In this episode of Things We Threw Away, Jona and Stefanie trace the history of plaster cast collections from ancient workshops to contemporary museums. Our discussion moves between technical production, educational purpose, and shifting cultural values across two centuries.
We open with a personal plaster cast story: a medical one from when Jona broke her finger (Image 1). It looks, as she notes, a little bit like a dinosaur. This distinction between medical and archaeological plaster casts helps us understand what plaster cast collections actually are: often a 1:1 scale reproductions of sculptures and architectural features, created using gypsum for study and display. The practice goes back surprisingly far. We found that the earliest evidence is from around 1350 BCE at Tel El Amarna in Egypt, from the workshop of the sculptor Thutmose, where there was a cache of plaster masks and casts. Romans also used plaster, especially for mass-producing lamps and making copies of bronze or marble statues as a quicker, cheaper way to share images of emperors. The technique continued through the Byzantine Empire and into Italy and France during the Middle Ages.
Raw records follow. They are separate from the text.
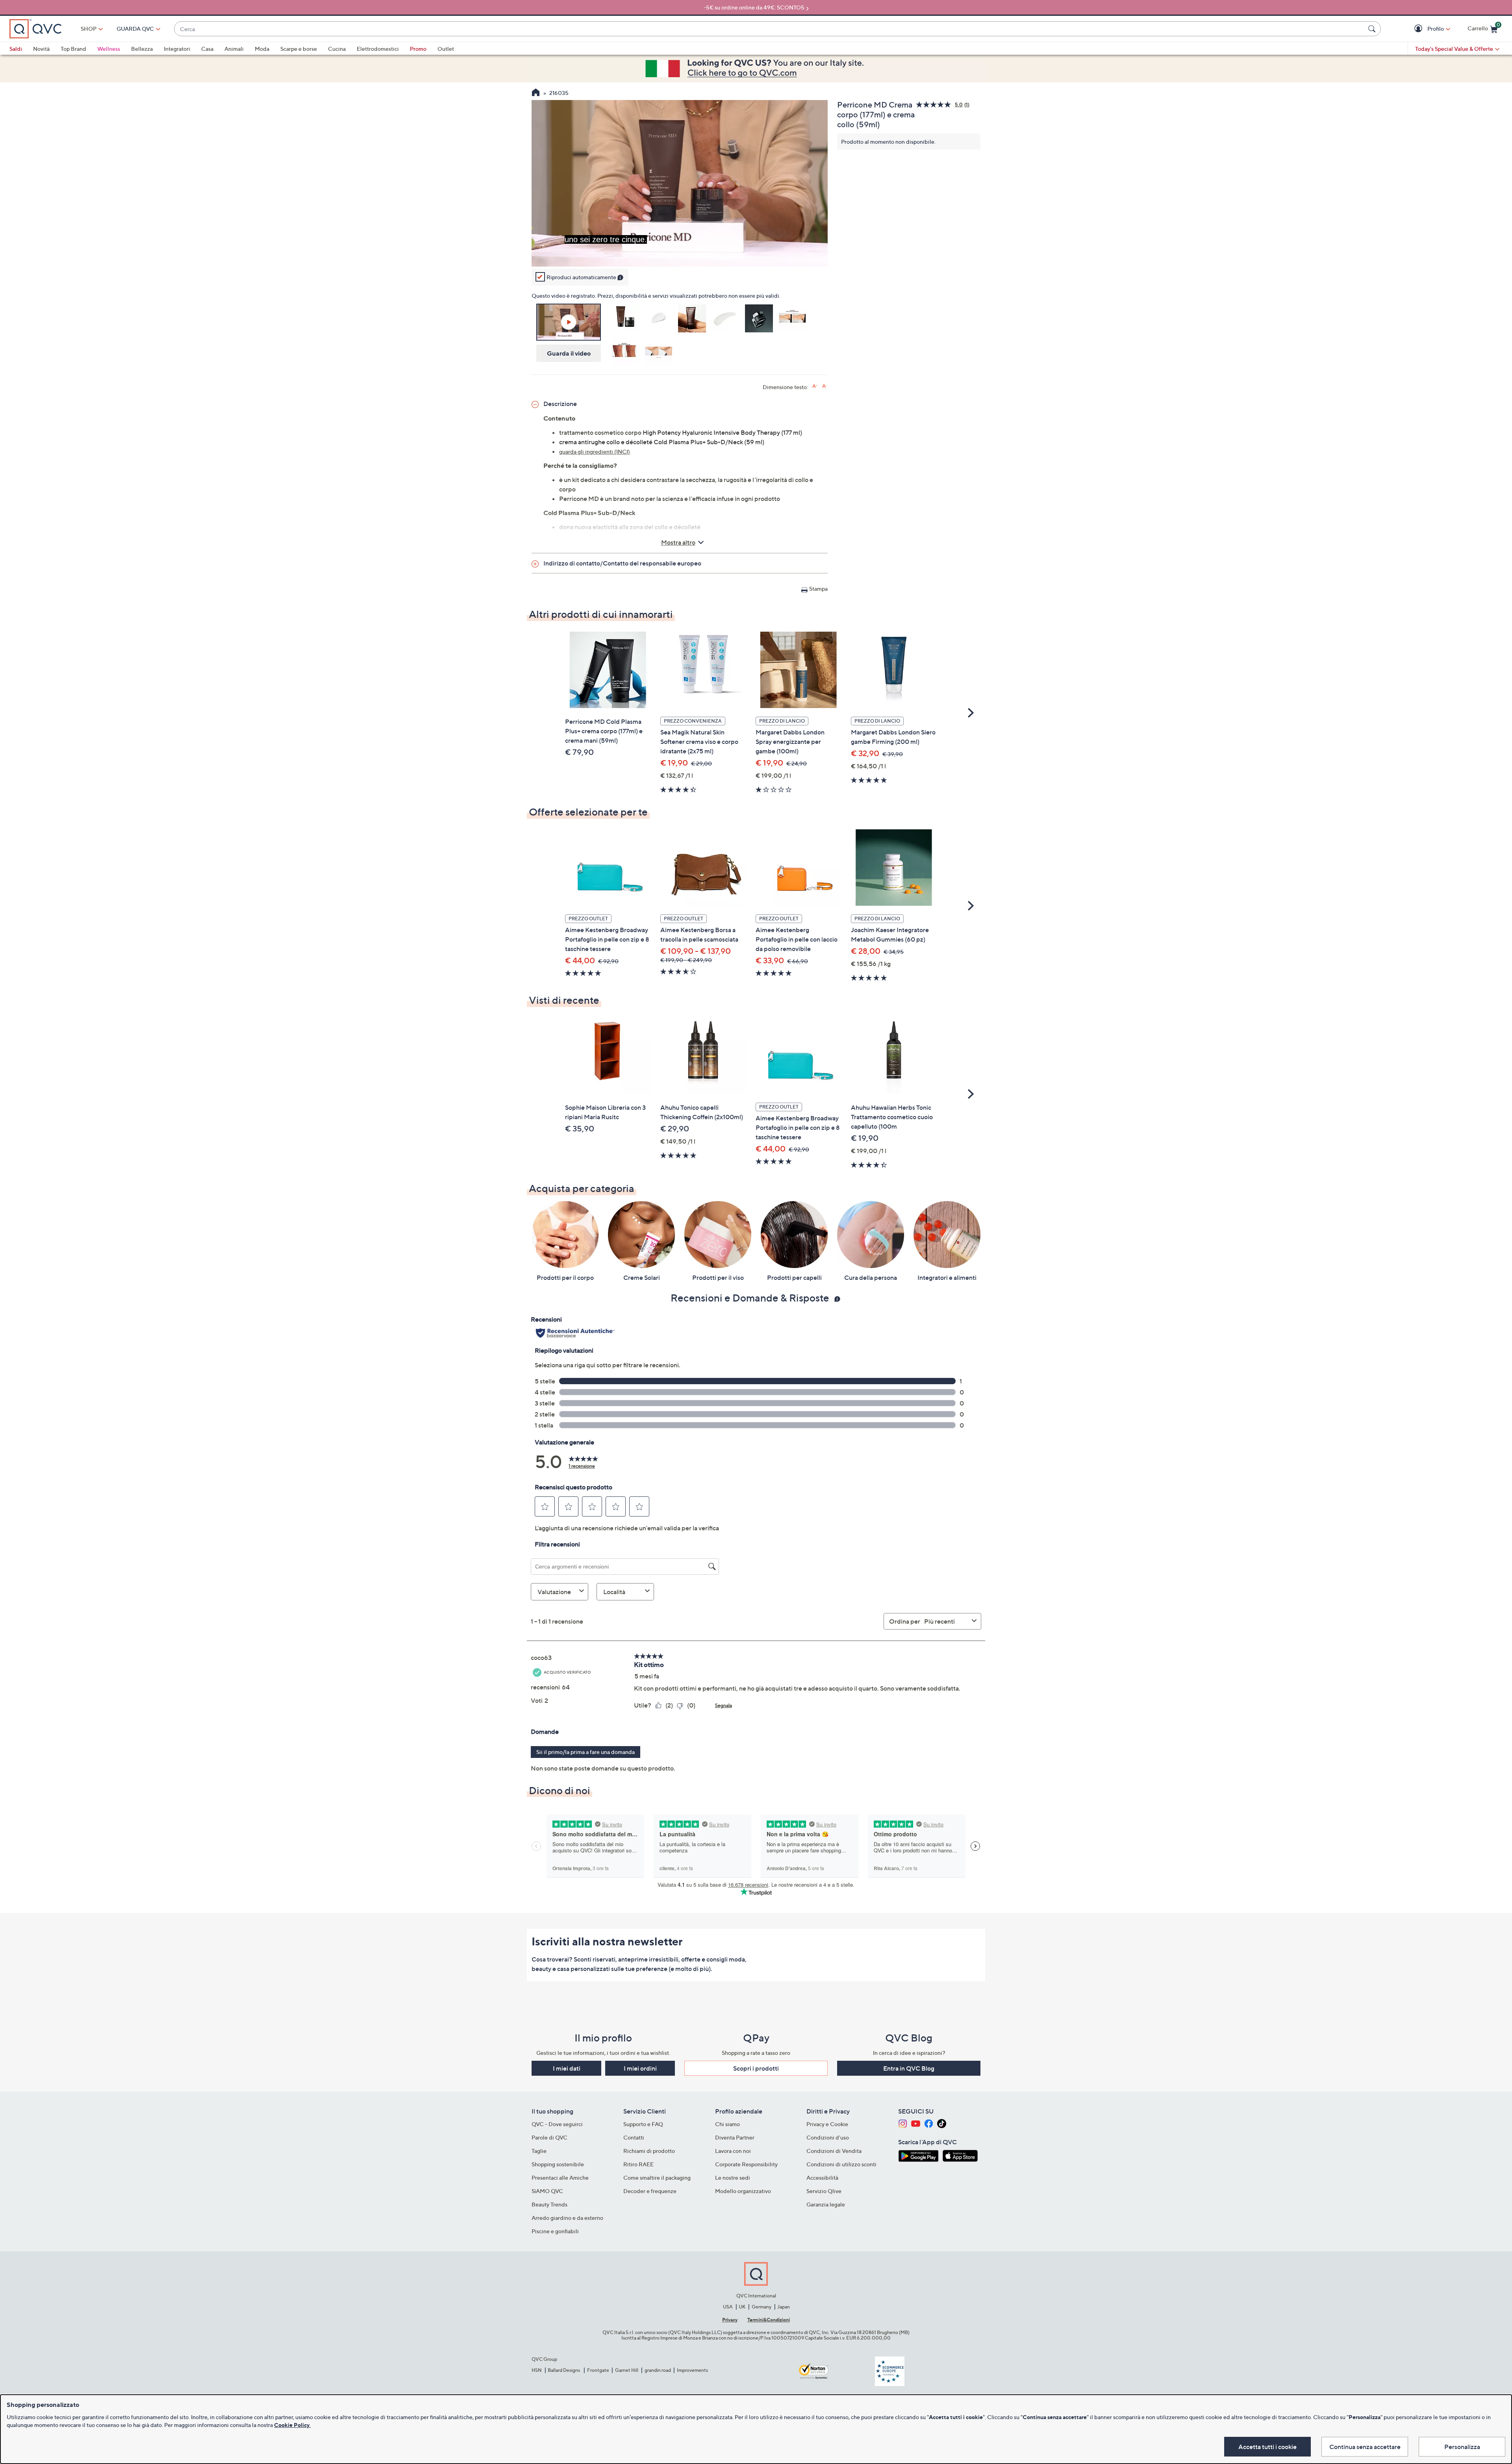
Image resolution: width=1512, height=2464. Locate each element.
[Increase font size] (815, 386)
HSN (537, 2370)
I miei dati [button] (566, 2068)
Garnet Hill (626, 2370)
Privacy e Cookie (827, 2124)
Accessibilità (822, 2177)
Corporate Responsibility (746, 2164)
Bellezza (142, 48)
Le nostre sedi (732, 2177)
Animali (234, 48)
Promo (418, 48)
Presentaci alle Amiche (560, 2177)
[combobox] (769, 29)
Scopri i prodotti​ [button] (756, 2068)
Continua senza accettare (1365, 2447)
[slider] (680, 250)
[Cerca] (1373, 29)
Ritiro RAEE (638, 2164)
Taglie (539, 2150)
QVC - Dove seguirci (557, 2124)
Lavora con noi (733, 2150)
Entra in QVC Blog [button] (908, 2068)
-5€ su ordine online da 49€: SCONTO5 (754, 7)
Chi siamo (727, 2124)
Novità (41, 48)
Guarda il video (569, 353)
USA (728, 2307)
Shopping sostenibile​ (558, 2164)
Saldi (15, 48)
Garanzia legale (825, 2204)
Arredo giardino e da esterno (567, 2217)
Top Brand (73, 48)
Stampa (818, 588)
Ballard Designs (564, 2370)
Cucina (337, 48)
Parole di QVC (549, 2137)
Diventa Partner (734, 2137)
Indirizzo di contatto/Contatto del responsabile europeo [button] (622, 563)
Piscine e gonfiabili (555, 2231)
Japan (783, 2307)
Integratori (177, 48)
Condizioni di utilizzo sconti (841, 2164)
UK (742, 2307)
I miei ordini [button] (640, 2068)
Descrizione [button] (560, 404)
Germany (761, 2307)
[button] (1419, 29)
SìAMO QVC (547, 2191)
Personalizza (1462, 2447)
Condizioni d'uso (827, 2137)
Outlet (445, 48)
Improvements (692, 2370)
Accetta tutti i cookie (1267, 2447)
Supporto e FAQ (643, 2124)
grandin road (658, 2370)
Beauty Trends (549, 2204)
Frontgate (598, 2370)
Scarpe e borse (298, 48)
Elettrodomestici (378, 48)
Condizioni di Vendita (834, 2150)
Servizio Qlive (823, 2191)
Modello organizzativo (743, 2191)
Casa (207, 48)
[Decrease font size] (825, 386)
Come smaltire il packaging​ (657, 2177)
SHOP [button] (88, 28)
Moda (262, 48)
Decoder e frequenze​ (649, 2191)
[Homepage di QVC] (535, 93)
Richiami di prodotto (649, 2150)
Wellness (108, 48)
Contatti (633, 2137)
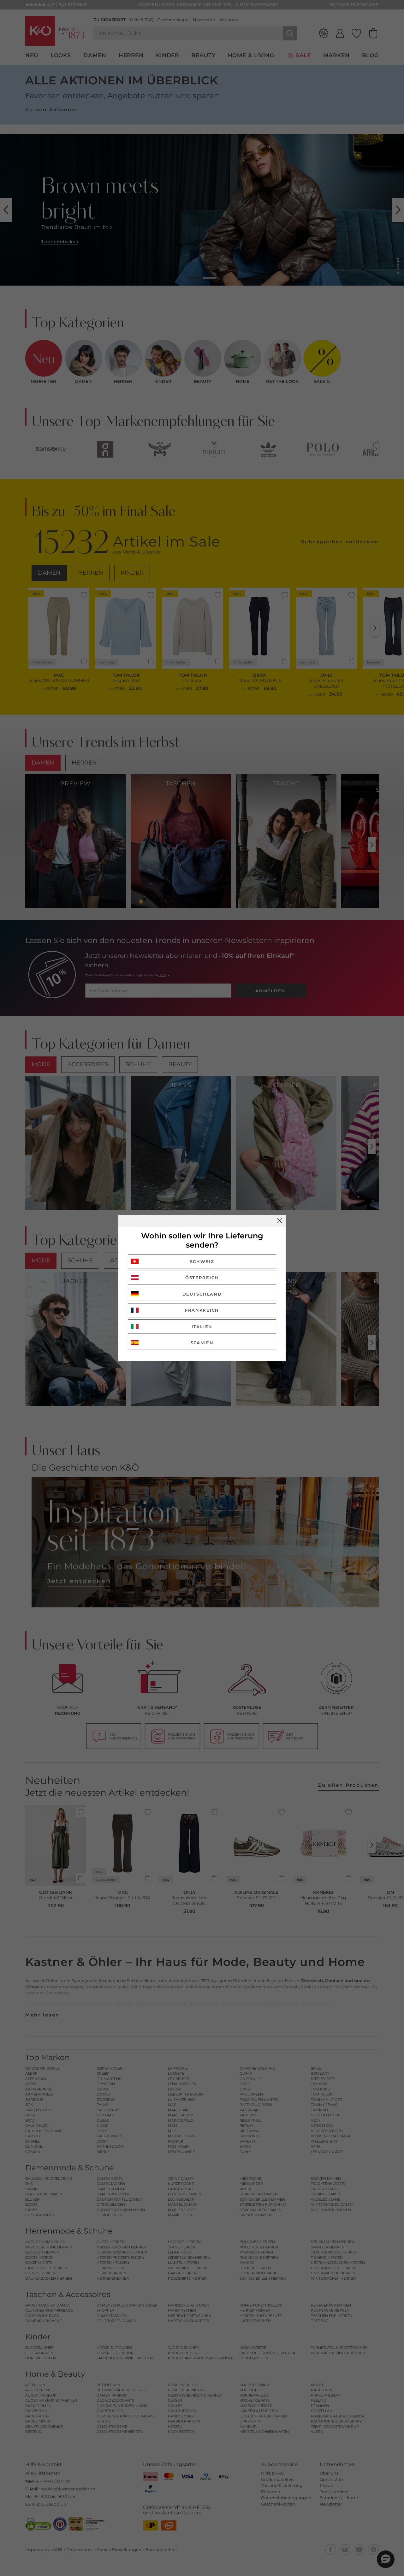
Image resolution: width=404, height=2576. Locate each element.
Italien (202, 1326)
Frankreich (202, 1310)
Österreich (202, 1277)
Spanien (202, 1342)
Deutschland (202, 1294)
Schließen (280, 1221)
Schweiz (202, 1261)
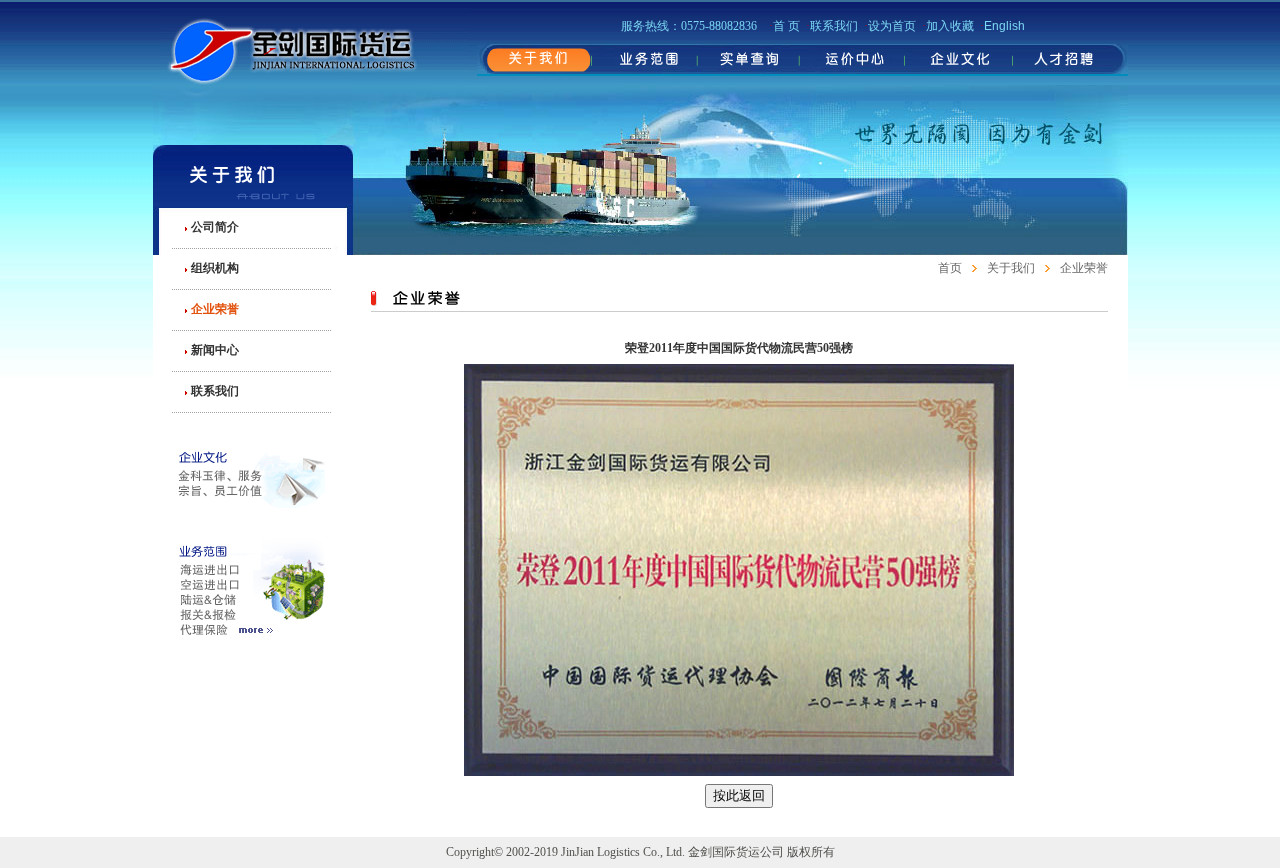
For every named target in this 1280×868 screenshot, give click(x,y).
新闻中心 (215, 350)
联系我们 (215, 391)
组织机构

Image 1: Personal medical plaster cast. Contemporary medical plaster cast illustrating plaster as an everyday material practice beyond archaeology and art history
But the real story of plaster cast collections begins with their industrial production in the nineteenth century. We found images from museum archives of large rectangular molds, approximately two metres high, that reveal the scale of this enterprise (Image 2). One mold carries a stamp dated 1855, a reminder that these were products of workshops with their own histories. Storage systems resembled archival practices, with massive pieces stored upright like oversized books.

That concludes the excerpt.